(Records drawn from a dataset)
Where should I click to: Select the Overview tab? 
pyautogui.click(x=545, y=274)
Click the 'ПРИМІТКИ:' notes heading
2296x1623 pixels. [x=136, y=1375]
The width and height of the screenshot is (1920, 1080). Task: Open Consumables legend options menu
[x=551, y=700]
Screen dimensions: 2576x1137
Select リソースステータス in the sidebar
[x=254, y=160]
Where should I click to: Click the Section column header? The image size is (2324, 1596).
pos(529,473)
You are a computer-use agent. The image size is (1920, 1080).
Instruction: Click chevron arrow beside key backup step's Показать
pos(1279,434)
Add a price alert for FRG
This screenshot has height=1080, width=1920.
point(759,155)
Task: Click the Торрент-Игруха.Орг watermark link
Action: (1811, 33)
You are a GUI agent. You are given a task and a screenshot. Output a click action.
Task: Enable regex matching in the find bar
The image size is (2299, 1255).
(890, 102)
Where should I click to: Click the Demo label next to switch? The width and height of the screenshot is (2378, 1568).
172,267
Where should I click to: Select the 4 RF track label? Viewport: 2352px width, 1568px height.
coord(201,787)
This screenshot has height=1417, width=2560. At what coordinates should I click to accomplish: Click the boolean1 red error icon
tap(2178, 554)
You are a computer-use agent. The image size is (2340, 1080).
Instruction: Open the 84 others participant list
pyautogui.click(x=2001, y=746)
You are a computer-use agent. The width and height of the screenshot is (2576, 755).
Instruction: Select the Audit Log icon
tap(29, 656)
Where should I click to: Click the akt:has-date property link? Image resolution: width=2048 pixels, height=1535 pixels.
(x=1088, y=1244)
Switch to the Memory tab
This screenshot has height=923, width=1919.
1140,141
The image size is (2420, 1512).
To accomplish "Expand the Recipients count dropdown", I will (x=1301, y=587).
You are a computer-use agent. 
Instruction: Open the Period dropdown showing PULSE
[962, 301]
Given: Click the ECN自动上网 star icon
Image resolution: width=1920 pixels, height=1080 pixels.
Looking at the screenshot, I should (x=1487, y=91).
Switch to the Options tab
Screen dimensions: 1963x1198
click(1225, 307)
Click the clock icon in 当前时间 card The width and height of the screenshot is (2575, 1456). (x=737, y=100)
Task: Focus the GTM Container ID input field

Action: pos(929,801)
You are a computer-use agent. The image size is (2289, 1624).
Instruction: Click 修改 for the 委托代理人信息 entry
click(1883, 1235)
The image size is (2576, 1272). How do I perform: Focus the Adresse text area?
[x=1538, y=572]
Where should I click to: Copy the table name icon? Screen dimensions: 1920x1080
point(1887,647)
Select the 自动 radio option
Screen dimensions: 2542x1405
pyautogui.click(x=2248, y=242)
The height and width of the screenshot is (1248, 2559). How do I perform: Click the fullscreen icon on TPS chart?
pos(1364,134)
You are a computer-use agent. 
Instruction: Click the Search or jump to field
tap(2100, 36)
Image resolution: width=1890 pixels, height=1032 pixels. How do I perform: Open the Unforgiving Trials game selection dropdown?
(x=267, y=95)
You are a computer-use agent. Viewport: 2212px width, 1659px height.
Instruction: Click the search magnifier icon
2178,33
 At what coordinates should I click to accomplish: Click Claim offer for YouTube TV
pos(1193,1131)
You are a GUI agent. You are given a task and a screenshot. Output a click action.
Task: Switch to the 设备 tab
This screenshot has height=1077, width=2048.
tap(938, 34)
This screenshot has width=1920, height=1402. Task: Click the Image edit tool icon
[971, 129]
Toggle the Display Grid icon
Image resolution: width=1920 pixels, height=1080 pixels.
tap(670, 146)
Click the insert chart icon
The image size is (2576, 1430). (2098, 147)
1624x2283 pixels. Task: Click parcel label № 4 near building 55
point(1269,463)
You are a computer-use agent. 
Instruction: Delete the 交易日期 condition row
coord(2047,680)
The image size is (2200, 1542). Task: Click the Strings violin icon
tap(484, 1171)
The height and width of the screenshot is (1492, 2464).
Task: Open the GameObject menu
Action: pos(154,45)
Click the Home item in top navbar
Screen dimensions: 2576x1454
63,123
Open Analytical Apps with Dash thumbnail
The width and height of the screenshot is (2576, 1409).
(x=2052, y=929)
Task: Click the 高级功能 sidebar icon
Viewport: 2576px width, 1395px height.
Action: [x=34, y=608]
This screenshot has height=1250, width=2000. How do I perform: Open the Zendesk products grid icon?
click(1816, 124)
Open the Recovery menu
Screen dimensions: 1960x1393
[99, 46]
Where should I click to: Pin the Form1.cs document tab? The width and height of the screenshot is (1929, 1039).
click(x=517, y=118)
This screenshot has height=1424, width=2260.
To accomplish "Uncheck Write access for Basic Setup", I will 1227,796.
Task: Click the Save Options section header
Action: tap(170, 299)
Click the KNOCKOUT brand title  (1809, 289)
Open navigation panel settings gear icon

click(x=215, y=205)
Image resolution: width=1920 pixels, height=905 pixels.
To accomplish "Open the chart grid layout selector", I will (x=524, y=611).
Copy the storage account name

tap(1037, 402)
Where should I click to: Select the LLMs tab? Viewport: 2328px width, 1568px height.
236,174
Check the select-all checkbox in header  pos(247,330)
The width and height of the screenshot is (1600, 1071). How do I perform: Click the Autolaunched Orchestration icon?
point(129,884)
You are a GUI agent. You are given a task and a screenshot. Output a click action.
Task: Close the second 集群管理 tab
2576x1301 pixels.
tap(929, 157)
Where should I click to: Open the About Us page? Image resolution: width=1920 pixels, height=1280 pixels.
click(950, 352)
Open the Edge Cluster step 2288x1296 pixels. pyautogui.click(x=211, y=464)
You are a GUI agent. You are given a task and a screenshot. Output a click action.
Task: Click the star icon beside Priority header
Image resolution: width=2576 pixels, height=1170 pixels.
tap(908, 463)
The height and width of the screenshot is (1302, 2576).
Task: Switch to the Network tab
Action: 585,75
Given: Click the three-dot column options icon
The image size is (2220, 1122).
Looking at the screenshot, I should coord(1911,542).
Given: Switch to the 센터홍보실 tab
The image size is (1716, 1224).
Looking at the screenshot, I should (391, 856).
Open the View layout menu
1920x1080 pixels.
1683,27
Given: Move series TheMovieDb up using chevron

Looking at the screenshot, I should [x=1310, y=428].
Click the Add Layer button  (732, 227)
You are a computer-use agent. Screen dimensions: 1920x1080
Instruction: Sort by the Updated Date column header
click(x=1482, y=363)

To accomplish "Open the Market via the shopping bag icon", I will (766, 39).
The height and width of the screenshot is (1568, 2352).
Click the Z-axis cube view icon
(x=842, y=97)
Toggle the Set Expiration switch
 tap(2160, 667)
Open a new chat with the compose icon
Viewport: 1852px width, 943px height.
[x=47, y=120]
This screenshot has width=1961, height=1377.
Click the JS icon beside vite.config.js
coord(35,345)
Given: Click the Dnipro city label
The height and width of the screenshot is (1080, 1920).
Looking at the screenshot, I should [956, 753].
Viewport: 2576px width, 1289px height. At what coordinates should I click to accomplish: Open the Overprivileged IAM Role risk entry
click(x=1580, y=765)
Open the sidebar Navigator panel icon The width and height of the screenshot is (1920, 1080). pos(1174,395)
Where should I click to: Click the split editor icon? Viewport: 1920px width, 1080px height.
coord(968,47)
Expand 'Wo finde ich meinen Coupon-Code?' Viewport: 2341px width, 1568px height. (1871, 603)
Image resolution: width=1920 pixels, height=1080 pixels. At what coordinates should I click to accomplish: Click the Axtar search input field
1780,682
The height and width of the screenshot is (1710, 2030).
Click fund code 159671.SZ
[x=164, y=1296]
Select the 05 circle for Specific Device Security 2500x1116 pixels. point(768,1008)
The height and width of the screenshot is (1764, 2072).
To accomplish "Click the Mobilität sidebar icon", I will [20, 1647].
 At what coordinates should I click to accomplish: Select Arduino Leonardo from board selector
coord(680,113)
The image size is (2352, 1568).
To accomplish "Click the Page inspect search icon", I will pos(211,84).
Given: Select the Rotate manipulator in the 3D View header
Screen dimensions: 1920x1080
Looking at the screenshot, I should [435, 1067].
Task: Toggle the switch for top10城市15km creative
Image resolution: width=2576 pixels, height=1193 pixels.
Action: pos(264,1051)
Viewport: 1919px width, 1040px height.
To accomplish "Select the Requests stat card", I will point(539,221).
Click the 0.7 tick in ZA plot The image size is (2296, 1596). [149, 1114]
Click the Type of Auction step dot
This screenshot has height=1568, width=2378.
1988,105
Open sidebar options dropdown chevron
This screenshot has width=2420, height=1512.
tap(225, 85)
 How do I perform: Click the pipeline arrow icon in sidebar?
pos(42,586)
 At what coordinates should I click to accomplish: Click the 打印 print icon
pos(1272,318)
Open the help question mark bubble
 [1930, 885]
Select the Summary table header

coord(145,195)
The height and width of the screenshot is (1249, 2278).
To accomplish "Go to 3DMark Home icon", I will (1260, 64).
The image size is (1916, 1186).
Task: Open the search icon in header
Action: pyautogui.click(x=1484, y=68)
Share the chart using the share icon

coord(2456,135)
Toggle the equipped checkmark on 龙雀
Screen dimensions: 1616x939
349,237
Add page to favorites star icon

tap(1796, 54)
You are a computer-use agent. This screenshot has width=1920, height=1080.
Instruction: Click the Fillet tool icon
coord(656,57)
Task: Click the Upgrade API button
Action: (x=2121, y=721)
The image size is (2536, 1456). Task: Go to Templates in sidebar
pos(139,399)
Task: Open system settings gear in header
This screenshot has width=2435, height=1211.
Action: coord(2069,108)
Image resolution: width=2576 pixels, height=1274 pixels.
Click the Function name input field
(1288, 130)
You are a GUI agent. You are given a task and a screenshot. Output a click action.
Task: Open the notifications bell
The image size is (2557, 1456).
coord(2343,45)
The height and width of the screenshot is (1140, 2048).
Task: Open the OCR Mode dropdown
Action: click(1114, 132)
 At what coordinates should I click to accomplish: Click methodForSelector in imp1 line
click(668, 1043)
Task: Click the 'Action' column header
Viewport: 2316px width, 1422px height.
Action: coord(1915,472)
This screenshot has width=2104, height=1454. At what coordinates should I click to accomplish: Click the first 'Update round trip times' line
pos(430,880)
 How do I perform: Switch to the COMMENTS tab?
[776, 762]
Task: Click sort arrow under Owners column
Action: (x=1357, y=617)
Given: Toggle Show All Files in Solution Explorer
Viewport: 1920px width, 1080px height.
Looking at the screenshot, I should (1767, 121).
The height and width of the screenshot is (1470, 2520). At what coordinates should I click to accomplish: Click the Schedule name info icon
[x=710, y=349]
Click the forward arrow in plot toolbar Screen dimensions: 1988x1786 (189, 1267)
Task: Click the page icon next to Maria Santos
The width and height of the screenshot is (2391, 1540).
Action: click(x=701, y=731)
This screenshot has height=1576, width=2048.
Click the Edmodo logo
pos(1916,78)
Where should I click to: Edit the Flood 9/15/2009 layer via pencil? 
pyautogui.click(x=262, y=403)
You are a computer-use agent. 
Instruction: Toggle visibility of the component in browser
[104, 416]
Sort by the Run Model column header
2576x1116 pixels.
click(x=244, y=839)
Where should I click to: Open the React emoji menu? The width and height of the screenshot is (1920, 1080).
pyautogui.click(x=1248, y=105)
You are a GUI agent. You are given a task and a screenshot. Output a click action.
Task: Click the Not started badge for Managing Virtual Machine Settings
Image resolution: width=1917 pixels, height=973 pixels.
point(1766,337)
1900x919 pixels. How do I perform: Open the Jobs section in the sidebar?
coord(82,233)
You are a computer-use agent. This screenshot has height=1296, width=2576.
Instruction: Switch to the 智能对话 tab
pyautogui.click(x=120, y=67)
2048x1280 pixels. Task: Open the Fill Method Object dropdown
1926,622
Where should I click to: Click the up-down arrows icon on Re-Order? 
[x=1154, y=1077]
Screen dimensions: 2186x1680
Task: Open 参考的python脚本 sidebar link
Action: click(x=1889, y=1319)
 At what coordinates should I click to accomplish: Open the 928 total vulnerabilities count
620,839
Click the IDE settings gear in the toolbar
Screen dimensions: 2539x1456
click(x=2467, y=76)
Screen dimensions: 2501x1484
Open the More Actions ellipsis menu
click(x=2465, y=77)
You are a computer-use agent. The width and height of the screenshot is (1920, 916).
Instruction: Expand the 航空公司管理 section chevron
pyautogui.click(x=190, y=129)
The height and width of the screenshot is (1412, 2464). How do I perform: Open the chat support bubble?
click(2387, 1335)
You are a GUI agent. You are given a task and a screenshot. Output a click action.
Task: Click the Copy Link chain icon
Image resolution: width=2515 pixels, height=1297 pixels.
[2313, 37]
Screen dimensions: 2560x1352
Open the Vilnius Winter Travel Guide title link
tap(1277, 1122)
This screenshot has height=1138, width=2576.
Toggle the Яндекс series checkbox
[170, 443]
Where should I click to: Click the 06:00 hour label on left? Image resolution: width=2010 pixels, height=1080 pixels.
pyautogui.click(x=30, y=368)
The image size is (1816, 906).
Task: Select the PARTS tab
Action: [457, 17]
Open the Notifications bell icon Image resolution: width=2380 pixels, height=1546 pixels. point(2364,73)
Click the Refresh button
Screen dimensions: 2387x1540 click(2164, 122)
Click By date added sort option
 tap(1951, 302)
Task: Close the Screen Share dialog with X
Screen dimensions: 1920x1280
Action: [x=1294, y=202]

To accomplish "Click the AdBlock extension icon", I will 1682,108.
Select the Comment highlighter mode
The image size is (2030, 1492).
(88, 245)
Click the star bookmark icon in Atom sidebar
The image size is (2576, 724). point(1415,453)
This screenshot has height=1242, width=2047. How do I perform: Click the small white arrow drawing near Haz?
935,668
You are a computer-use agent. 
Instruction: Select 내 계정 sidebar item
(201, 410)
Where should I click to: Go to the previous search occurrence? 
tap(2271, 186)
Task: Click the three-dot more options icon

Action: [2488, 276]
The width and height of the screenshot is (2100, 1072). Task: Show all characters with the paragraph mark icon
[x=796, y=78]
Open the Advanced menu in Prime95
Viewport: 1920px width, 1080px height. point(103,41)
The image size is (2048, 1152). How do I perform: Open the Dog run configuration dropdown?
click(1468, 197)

- ABOUT THIS EXERCISE: Wherever a line in the entries holds "card", copy that line.

- RESPONSE BOX:
Click the clock icon in 当前时间 card The width and height of the screenshot is (2575, 1456). (x=737, y=100)
To accomplish "Select the Requests stat card", I will point(539,221).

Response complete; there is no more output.